Drugs, including alcohol, fashion neural habits: get it, take it, lose it, then get it again. And those habits narrow the brain’s focus to a very singular goal, at the expense of everything else. The striatum – the brain’s reward system – is responsible, not just for pleasure, but more seriously, for feelings of desire. And desire isn’t fun, unless you’re just about to get whatever it is you want. Then, the more you get it, the more your striatum gets tuned by that surge of dopamine, modifying its synaptic wiring a little bit at a time until other goals just don’t count for much.
But alcohol has one advantage over drugs like heroin and cocaine. It’s legal, and socially sanctioned.
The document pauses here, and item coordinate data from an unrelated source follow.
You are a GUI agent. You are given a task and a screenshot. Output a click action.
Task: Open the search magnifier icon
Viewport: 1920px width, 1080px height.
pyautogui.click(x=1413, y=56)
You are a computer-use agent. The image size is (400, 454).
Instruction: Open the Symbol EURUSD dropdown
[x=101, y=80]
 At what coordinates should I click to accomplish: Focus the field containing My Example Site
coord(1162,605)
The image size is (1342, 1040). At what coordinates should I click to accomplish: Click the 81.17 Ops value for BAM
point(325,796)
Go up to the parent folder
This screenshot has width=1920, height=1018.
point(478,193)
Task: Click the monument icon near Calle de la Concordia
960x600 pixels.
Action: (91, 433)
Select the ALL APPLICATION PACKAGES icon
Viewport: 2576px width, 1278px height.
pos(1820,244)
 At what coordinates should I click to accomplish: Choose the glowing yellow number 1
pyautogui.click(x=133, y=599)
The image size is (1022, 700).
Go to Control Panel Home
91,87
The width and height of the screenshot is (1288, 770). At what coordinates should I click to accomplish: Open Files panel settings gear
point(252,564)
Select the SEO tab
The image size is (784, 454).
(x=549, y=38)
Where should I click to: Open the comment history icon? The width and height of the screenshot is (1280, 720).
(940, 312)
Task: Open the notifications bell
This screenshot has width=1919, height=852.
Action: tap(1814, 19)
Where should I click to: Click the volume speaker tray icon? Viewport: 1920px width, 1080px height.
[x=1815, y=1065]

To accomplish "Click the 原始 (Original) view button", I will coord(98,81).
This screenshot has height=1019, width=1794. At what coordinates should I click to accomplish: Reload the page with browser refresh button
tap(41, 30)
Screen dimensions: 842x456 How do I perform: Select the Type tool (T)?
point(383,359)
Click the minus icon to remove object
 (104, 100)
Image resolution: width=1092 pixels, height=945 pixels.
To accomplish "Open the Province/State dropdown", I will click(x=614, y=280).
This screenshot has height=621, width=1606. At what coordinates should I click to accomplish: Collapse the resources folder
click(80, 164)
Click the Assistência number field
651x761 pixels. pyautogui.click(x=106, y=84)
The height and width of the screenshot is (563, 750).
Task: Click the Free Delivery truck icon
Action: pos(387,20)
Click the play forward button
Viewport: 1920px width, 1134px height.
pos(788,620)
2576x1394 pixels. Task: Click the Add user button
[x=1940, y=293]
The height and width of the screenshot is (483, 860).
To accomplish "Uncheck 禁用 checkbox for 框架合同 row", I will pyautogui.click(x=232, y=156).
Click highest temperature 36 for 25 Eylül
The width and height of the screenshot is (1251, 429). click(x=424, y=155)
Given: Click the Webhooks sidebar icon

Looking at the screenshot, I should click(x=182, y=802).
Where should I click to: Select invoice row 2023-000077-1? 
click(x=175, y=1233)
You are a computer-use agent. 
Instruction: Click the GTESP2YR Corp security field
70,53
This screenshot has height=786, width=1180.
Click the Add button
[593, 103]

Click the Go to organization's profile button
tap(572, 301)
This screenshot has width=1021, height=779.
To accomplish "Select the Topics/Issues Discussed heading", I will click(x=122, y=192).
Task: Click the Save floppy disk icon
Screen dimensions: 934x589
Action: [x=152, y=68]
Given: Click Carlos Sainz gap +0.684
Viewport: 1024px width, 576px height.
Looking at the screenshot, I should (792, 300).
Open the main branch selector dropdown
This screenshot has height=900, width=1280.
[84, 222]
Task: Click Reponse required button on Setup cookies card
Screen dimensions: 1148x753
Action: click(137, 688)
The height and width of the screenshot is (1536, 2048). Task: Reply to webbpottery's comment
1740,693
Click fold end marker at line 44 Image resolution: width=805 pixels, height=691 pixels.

In fact drinking has become deeply enmeshed with themes of social engagement, joyful celebrations and all the rest of it.
Drinking doesn’t make you a bad person – in fact it seems to put you in good company and thereby make you a good person – if you can resist its addictive lure. The problem is that people who start to drink too much get pulled by two conflicting emotional beacons: feelings of connecting with those around them and feelings of shame that toxify those relationships. That’s a conflict of interest that gets increasingly difficult to resolve. So, just as they say in the fine print on the back of the bottle: “know your limits”.